Quoted passage -
On February 18, 1832, French-born American railway engineer and aviation pioneer Octave A. Chanute was born. He provided many budding enthusiasts, including the Wright brothers with help and advice, and helped to publicize their flying experiments. At his death he was hailed as the father of aviation and the heavier-than-air flying machine.
“Let us hope that the advent of a successful flying machine, now only dimly foreseen and nevertheless thought to be possible, will bring nothing but good into the world; that it shall abridge distance, make all parts of the globe accessible, bring men into closer relation with each other, advance civilization, and hasten the promised era in which there shall be nothing but peace and goodwill among all men.”— Octave Chanute, 1894, 
Octave Chanute – Early Years
Immigrating to the United States with his father in 1838, Chanute attended private schools in New York City. His first job was as a member of a surveying crew with the Hudson River Railroad. He then worked his way up through a series of increasingly responsible engineering positions on western railroads. In addition, he served as chief engineer on a variety of important projects, notably the construction of the first bridge across the Missouri River. Chanute was widely considered brilliant and innovative in the engineering profession. During his career he designed and constructed the United States‘ two biggest stock yards, Chicago Stock Yards (1865) and Kansas City Stockyards (1871). He designed and built the Hannibal Bridge which was the first bridge to cross the Missouri River in Kansas City, Missouri, in 1869 and established Kansas City as the dominant city in the region. He designed many other bridges during his railroad career. Chanute also established a procedure for pressure-treating wooden railroad ties with an antiseptic that increased the wood’s lifespan in the tracks. In 1883, Chanute retired from the Erie Railway to become an independent engineering consultant.

Data section -

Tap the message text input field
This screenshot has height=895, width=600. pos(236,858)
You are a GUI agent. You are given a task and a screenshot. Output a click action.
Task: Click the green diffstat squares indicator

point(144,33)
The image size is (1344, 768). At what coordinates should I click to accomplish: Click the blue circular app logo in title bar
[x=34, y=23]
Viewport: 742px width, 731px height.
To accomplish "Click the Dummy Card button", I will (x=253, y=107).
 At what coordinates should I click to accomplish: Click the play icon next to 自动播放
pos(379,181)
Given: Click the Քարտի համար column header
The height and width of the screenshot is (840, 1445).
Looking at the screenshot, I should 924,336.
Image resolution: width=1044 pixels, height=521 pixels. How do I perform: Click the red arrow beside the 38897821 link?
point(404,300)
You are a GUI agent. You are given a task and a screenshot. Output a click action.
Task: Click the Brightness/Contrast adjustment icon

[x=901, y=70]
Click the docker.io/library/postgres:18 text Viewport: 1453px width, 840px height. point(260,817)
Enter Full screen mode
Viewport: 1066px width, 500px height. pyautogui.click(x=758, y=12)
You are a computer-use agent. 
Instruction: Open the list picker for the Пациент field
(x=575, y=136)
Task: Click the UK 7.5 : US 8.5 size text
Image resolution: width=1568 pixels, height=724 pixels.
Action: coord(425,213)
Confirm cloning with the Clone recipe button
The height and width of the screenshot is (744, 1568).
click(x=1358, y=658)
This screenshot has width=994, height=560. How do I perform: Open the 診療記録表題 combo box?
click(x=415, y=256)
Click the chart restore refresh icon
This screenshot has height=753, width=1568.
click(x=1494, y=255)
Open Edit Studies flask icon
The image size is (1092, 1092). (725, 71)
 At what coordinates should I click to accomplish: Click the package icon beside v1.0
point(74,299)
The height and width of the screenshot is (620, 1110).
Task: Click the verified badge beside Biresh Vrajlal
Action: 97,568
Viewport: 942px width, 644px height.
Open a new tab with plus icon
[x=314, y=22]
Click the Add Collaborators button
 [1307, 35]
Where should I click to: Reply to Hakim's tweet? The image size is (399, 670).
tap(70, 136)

Written task 1 -
From the text about Octave Chanute, list every structure it names that he designed.
Written task 2 -
According to the text about Octave Chanute, in what year did he leave the Erie Railway to become an independent engineering consultant?
Written task 3 -
Write the next part of the text about Octave Chanute, picking up after its last sentence.

Written reply 1 -
Chicago Stock Yards, Kansas City Stockyards, Hannibal Bridge

Written reply 2 -
1883

Written reply 3 -
The Development of Mechanical Flight
Already in 1875, he had visited Europe and learned of the extensive efforts being made there, particularly by F.H. Wenham in England, to develop mechanical flight. Not until he retired from his engineering business in 1889 did Chanute have opportunity for personal study and experiment in aeronautics. With the same analytical persistence that had made him a successful engineer he undertook to learn what had gone before. Chanute collected all available data from flight experimenters around the world and combined it with the knowledge gathered as a civil engineer in the past. He published his findings in the influential book Progress in Flying Machines in 1894. This was the most systematic global survey of fixed-wing heavier-than-air aviation research published up to that time.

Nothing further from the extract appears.